■ TASK DESCRIPTION
Rewrite the rows below as a numbered list, skipping any blank lines.

■ MATERIAL SUPPLIED
'''
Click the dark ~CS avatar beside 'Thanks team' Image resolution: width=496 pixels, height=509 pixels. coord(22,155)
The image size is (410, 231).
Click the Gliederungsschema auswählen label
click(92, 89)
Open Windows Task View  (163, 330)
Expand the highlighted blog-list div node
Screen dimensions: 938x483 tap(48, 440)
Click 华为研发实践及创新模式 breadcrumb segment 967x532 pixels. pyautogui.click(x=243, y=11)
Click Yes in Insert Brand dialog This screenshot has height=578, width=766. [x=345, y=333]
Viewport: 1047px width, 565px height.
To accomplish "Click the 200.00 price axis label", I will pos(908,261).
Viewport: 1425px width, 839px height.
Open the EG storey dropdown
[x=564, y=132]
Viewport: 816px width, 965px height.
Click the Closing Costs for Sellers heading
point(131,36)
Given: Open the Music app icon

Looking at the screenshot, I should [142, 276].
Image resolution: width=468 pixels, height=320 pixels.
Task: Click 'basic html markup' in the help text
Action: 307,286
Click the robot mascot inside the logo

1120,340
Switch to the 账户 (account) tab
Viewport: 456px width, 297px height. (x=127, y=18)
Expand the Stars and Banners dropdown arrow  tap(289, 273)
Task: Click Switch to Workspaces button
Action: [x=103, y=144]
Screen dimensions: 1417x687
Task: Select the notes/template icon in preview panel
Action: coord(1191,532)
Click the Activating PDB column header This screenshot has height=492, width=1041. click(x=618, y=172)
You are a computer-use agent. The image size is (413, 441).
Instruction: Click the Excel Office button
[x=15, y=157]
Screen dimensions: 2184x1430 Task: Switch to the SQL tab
'''
■ ANSWER TO THIS TASK
1. Click the dark ~CS avatar beside 'Thanks team' Image resolution: width=496 pixels, height=509 pixels. coord(22,155)
2. The image size is (410, 231).
3. Click the Gliederungsschema auswählen label
4. click(92, 89)
5. Open Windows Task View  (163, 330)
6. Expand the highlighted blog-list div node
7. Screen dimensions: 938x483 tap(48, 440)
8. Click 华为研发实践及创新模式 breadcrumb segment 967x532 pixels. pyautogui.click(x=243, y=11)
9. Click Yes in Insert Brand dialog This screenshot has height=578, width=766. [x=345, y=333]
10. Viewport: 1047px width, 565px height.
11. To accomplish "Click the 200.00 price axis label", I will pos(908,261).
12. Viewport: 1425px width, 839px height.
13. Open the EG storey dropdown
14. [x=564, y=132]
15. Viewport: 816px width, 965px height.
16. Click the Closing Costs for Sellers heading
17. point(131,36)
18. Given: Open the Music app icon
19. Looking at the screenshot, I should [142, 276].
20. Image resolution: width=468 pixels, height=320 pixels.
21. Task: Click 'basic html markup' in the help text
22. Action: 307,286
23. Click the robot mascot inside the logo
24. 1120,340
25. Switch to the 账户 (account) tab
26. Viewport: 456px width, 297px height. (x=127, y=18)
27. Expand the Stars and Banners dropdown arrow  tap(289, 273)
28. Task: Click Switch to Workspaces button
29. Action: [x=103, y=144]
30. Screen dimensions: 1417x687
31. Task: Select the notes/template icon in preview panel
32. Action: coord(1191,532)
33. Click the Activating PDB column header This screenshot has height=492, width=1041. click(x=618, y=172)
34. You are a computer-use agent. The image size is (413, 441).
35. Instruction: Click the Excel Office button
36. [x=15, y=157]
37. Screen dimensions: 2184x1430 Task: Switch to the SQL tab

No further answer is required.